Save Furnivall Gardens from Thames Water’s ‘super sewer’ craters |
| Posted on Aug 13 2008 |

Thames Water want to rip up Furnivall Gardens, one of our few green and open spaces and threaten the Thames Path to build a massive ‘super sewer’ under the River Thames.
This would involve digging a 30 metre hole in the popular park to pump tonnes of soil from underneath the Thames to construct a £2.5 billion sewage storage tank. This would go on for eight years at least and to add insult to injury, Thames Water bill payers will be expected to pay £300 each for it!
Whilst there are problems with flooding and sewerage, Shaun is not convinced this is the solution and he is against the destruction of our local green spaces.
Thames Water has also failed to answer several key questions about the plans:
- Why is the ‘super sewer’ necessary? Thames Water have admitted that this sewer will do little to prevent flooding and a GLA Environment Spokesman has said the Thames is already ‘one of the cleanest metropolitan rivers in the world’.
- Why Hammersmith? If the ‘super sewer’ really is necessary, why does it need to start in Hammersmith? Original plans placed the crater further west, where there is the space to cope with it.
- Why use green spaces? If Hammersmith must be the starting point, why do Thames Water want to destroy green spaces? They could have looked at brownfield sites to use.
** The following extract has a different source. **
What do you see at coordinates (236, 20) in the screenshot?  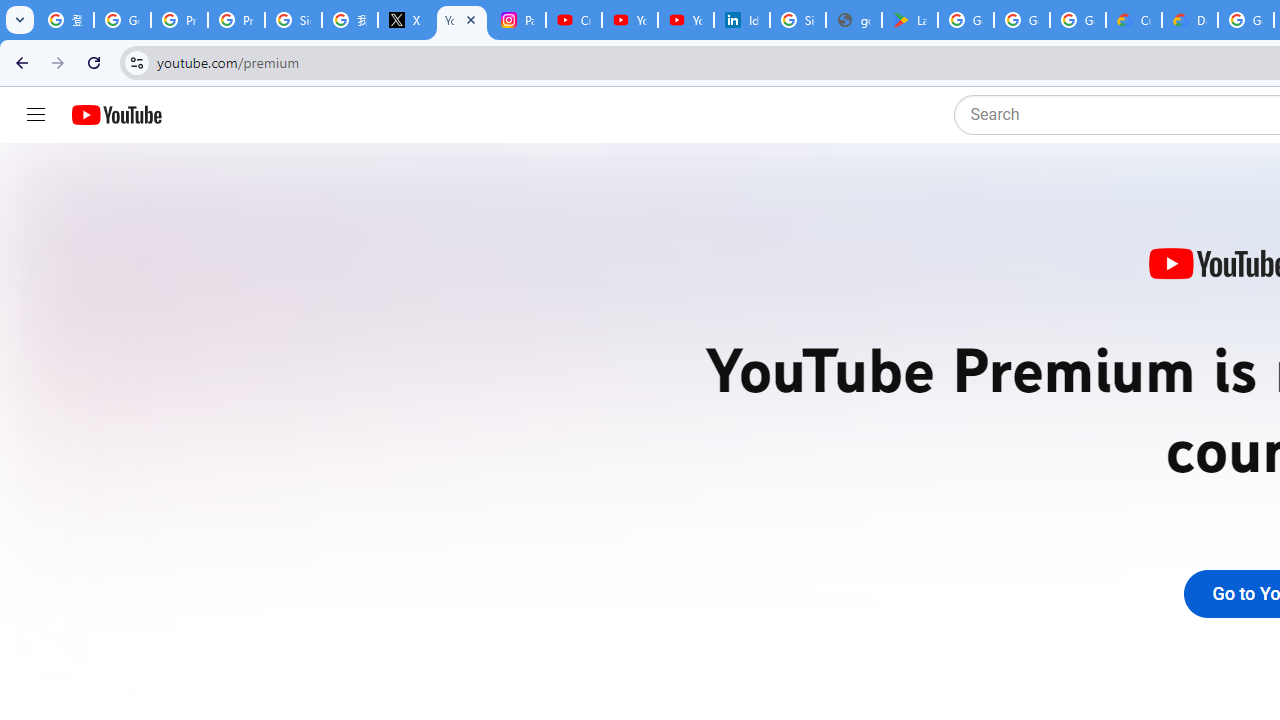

For example, it isn’t long ago that they sold the Pump House for building flats, which would have been a better site. Not only did they sell in the full knowledge that they wanted to build the ‘super sewer’, but they could have used the profits to pay for it, rather than forcing thousands into water poverty.
The truth is that the Labour Government is pushing Thames Water to get on and build the ‘super sewer’ in order to avoid being fined under a badly drafted EU directive. A better approach would be stand up to the EU, get the directive changed and look at some more practical solutions to ensuring local residents and our stretch of the River is protected from sewerage.
Commenting, Shaun said: “No one wants sewage seeping into the Thames, but surely building a £2.5 billion septic tank under our river on the back of a weak environmental case, obliterating open spaces, and bringing chaos to the borough for eight years while landing residents with a £300 plus bill isn’t the answer. That is why, along with the local Conservative Council, I am opposed to the Thames Water proposals for Hammersmith.”